An unexpected result was that the impact of retention was more pronounced in boreal than in temperate regions. Mean effect sizes for total species abundance for both forest and open-habitat species were larger for the boreal than the temperate biome. Boreal studies were from Canada and northern Europe where fire is a strong disturbance factor (Kneeshaw, Bergeron & Kuuluvainen 2011). For the temperate biome, >90% of the studies were from the Pacific NW in the USA and Canada, a region with a warmer and more humid climate than boreal forests. These temperate forests are also less influenced by fire than boreal forests, although fire is important in some temperate forest ecosystems (Franklin et al. 2002). It may be that species survive better and also colonize more rapidly after logging in the boreal biome because they are adapted to larger and more frequent disturbances than species in the temperate biome. An additional explanation may be that regrowth after harvest is more rapid in temperate regions due to a warmer climate, thus the contrast between retention cuts and forests decreases more rapidly.

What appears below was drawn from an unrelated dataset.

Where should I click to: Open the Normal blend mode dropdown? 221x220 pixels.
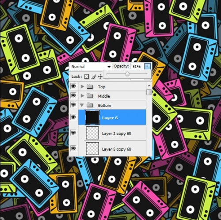pos(91,67)
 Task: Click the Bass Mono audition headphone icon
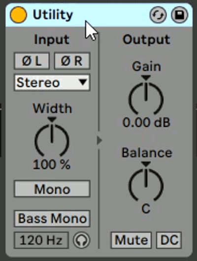click(x=81, y=240)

Better Reporting would Increase Sample Size

Our sample size of 944 observations was large but could have been considerably larger had more data in the original papers been presented in a way that could be used in the meta-analysis. For over 150 relevant studies, it was not possible to extract sample size, mean and variation around the mean, that is, data that are necessary for meta-analysis, even after consulting with the authors. Thus, to enable large high-quality knowledge compilations in the future, better reporting of primary results is necessary. We also found it hard in many cases to determine how the sampling had been conducted, because the description of the study design was often limited. Furthermore, data from several studies could not be used because controls were not replicated.

Ways Ahead for Research

Retention forestry is a way to combine two goals: biodiversity conservation and wood production, often with likely trade-offs between the two. There is a potential to fine-tune retention models, for example regarding selection of site types and tree species, to increase biodiversity benefits while simultaneously minimizing loss of revenue. Studies to identify cost-efficient solutions are few (but see Perhans, Haight & Gustafsson 2014), and more studies targeting this are urgently needed. Such studies preferably should recognize regional or even local variations in site conditions and forestry practices, to increase applicability of results. Modelling of biodiversity response over time including effects on wood production is also essential, to assess the role of retention forestry in future production forest landscapes. The value of retained trees to biodiversity will likely increase with time since they will become increasingly older compared to the production forest trees. Post-harvest treatments like soil scarifi-cation, prescribed burning and use of herbicides also warrant further study since they may affect biodiversity response.

Conclusions

Retention forestry is a comparatively new but widely applied forest management practice. It differs from traditional forestry in that it includes the deliberate, long-term retention of single trees and tree patches to allow integration of biodiversity conservation and wood production in managed forest stands. One of the advantages of retention forestry is that it can easily be implemented, for example, in comparison with more complex multicohort and selection cutting harvesting systems. Our meta-analysis of a relatively large set of published studies shows that retention approaches at harvest represent a way to moderate harvest impacts on forest species while at the same time promoting species requiring disturbance. Thus, the answer to the question posed in the title ‘Can retention forestry help preserve biodiversity?’ is yes; retention forestry is usually more beneficial to biodiversity than traditional harvest systems, in particular clearcutting, and consequently a wider use of this forestry practice is warranted.